Exclude pictures; retype the lines below from the line containing "Task: Toggle the" through the end of the records, both ends kept.
/---
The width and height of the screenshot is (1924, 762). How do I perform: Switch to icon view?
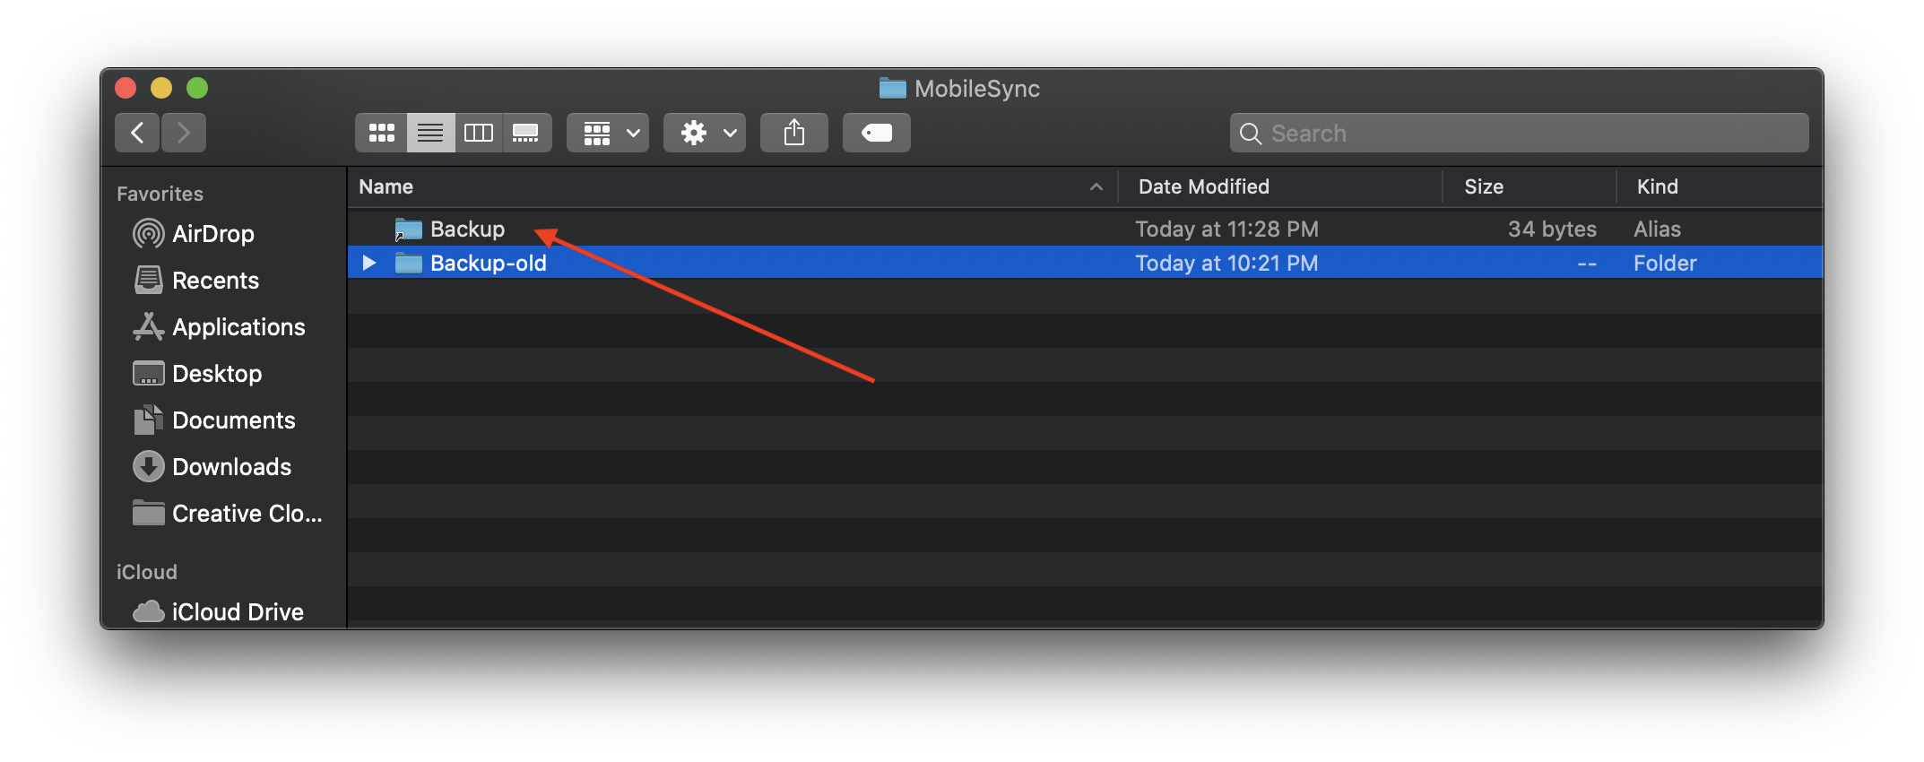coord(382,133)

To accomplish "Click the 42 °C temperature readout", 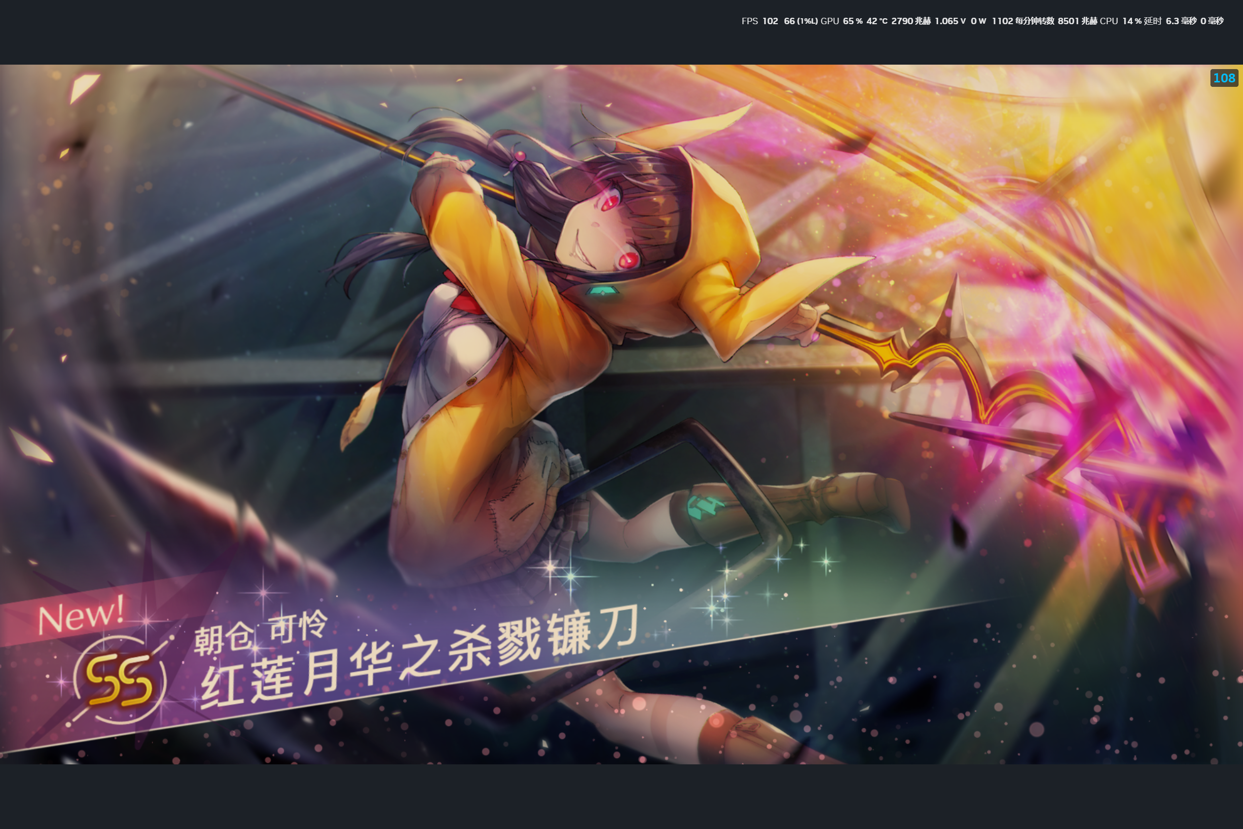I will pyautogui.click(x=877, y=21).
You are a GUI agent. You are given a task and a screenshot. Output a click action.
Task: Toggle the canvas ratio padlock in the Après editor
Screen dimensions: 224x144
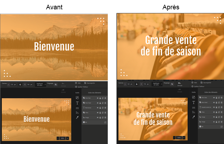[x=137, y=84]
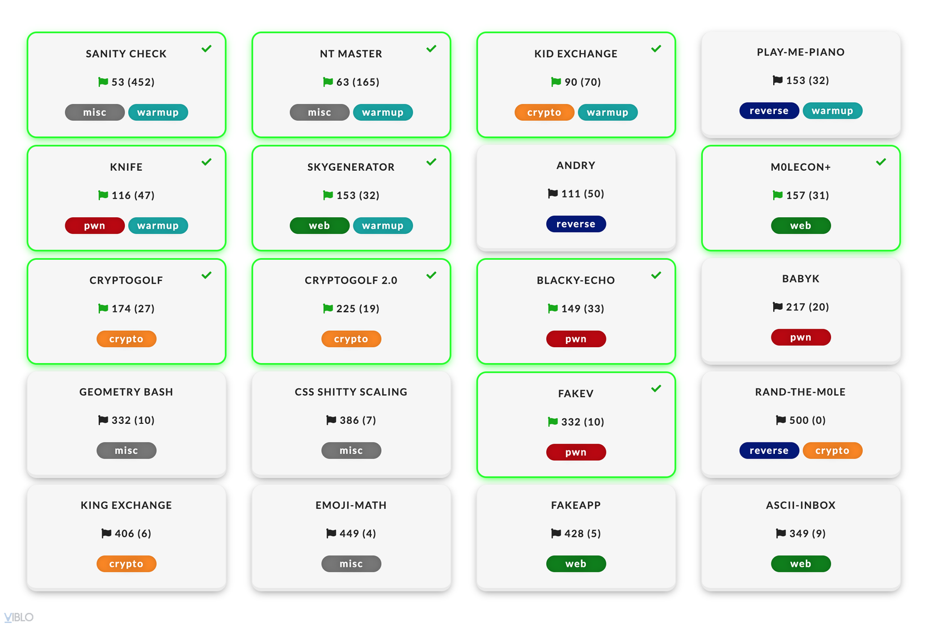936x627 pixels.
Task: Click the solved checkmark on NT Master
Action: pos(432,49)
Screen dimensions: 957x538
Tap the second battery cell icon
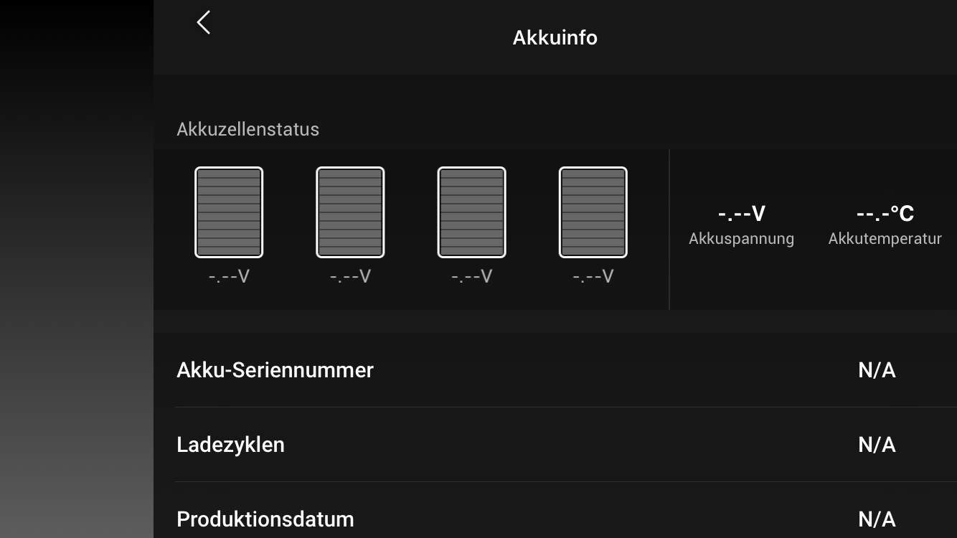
\---
Exercise output —
Task: Toggle the canvas ratio padlock in the Après editor
Screen dimensions: 224x144
[x=137, y=84]
936x627 pixels.
Task: Click the solved checkmark on NT Master
Action: pos(432,49)
Screen dimensions: 957x538
Tap the second battery cell icon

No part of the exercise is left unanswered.